First, a 2D phononic crystal was designed, created, and characterized. Its properties closely matched those determined through simulation. The crystal demonstrated band gaps, dispersion, and negative refraction. It served as a means of elucidating the practicalities of phononic crystal design and construction and as a physical verification of their more interesting properties.
Next, the transmission matrix method for analyzing 1D phononic crystals was extended to include the effects of time-varying material parameters. The method was then used to provide a closed-form solution for the case of periodically time-varying material parameters. Some intriguing results from the use of the extended method include dramatically altered transmission properties and parametric amplification. New insights can be gained from the governing equations and have helped to identify the conditions that lead to parametric amplification in these structures.
Finally, 2D multiple scattering theory was modified to analyze scatterers with time-varying material parameters. It is shown to be highly compatible with existing multiple scattering theories. It allows the total scattered field from a 2D time-varying phononic crystal to be determined.
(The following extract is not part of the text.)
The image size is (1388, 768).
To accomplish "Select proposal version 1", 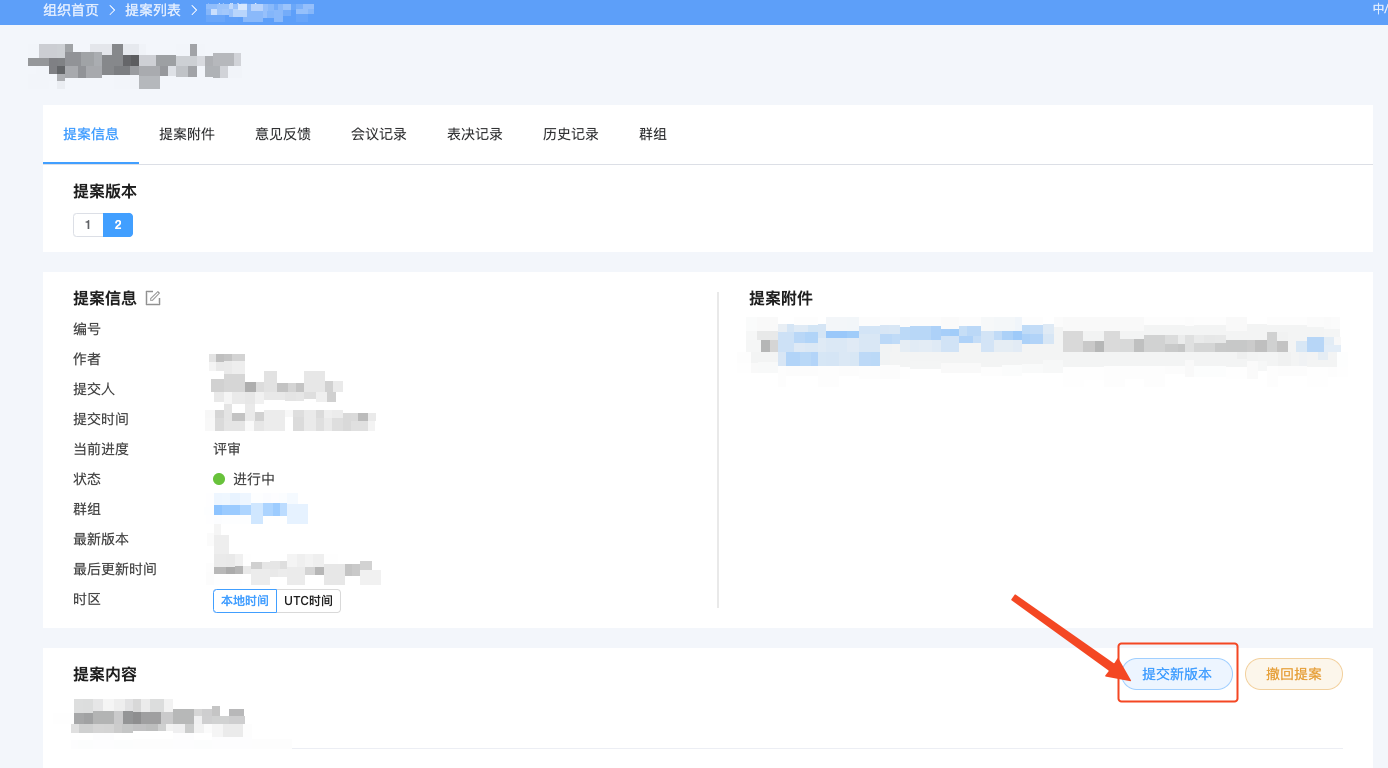I will tap(88, 225).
It was shown that time-varying material parameters significantly affect the phononic crystal transmission spectrum, and this was used to switch an incident monochromatic wave. Parametric amplification can occur under certain circumstances, and this effect was investigated using the closed-form solutions provided by the new 1D method.
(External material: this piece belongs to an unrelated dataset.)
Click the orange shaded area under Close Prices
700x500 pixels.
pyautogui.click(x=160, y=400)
The complexity of the extended methods grows logarithmically as opposed linearly with existing methods, resulting in superior computational complexity for large numbers of scatterers. Also, since both extended methods provide analytic solutions, they may give further insights into the factors that govern the behaviour of time-varying phononic crystals. These extended methods may now be used to design an active phononic crystal that could demonstrate new or enhanced properties.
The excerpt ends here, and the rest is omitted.